Cualquier alusión a la necesidad de una eficaz actuación policial fue tomada aquellos días como una expresión de fascismo político y de insensibilidad social. Era evidente que, tras días de disturbios, cientos de coches iban a ser arrasados cada nueva noche pero, aún en ese caso, hablar de medidas policiales suponía confesarse fascista. En cambio, solicitar más atención para los chicos, pedir más dinamizadores culturales, más coordinadores sociales, más asesores juveniles y más educadores de barrio, se revelaba como la fórmula mágica que desterraría tales conductas. Nadie explicaba, sin embargo, cómo la actuación futura de dinamizadores, coordinadores, asesores y educadores podría prevenir que esa misma noche centenares de ciudadanos, sin dinero suficiente para disponer de un garaje, vieran dañado su patrimonio.

Por supuesto, la radical disociación entre medidas sociales y medidas policiales es absurda. Nunca una sociedad podrá construirse a base de medidas represivas pero también debe entenderse que, en un Estado democrático, la policía no es un residuo del pasado sino un elemento imprescindible de la convivencia. Por eso estimula comprobar ahora la postura que sindicatos como UGT, CCOO, ELA y LAB han adoptado ante los hechos vandálicos y delictivos que están teniendo lugar en distintos servicios de transporte de Bilbao.
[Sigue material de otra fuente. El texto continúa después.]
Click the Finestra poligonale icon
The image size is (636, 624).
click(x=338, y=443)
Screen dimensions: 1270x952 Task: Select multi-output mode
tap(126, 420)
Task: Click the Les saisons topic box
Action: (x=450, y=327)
Frente a las empresas del sector, que sugerían realizar análisis y estudios, los sindicatos han pedido inmediatos refuerzos en seguridad. Las reivindicaciones de los trabajadores de Bizkaibus, Bilbobus y Metro Bilbao son indiscutibles: no sólo tienen derecho a que ningún delincuente les apuñale por la espalda, sino también a que ningún niñato les vomite por el pecho. De ahí su reclamación de que los refuerzos se materialicen ya y se establezca la necesaria coordinación de las policías locales con la Ertzaintza.

¿Exigencias parafascistas? ¿Egoísmo corporativo? ¿Incomprensión ante los problemas de nuestra oprimida juventud? No seré yo quien propague tales infundios ni del sindicato LAB ni de ningún otro sindicato. Quizás tengan razón los que interpretan los asaltos a navaja o el vandalismo de borrachuzos que agreden, o se agreden, o vomitan, como el fruto de una sociedad injusta; quizás esos actos dejen de producirse si aumentamos la ratio de mesas de ping pong en los polideportivos municipales, o si el número de casas de cultura supera al de tabernas, bares y baretos. Sí, quizás tengan razón, pero de momento las centrales sindicales detectan problemas más urgentes: por ejemplo, que este fin de semana los trabajadores realicen su labor sin riesgo para sus vidas. Madera, más madera, parecen decir los sindicatos. Pues a lo mejor llevan razón.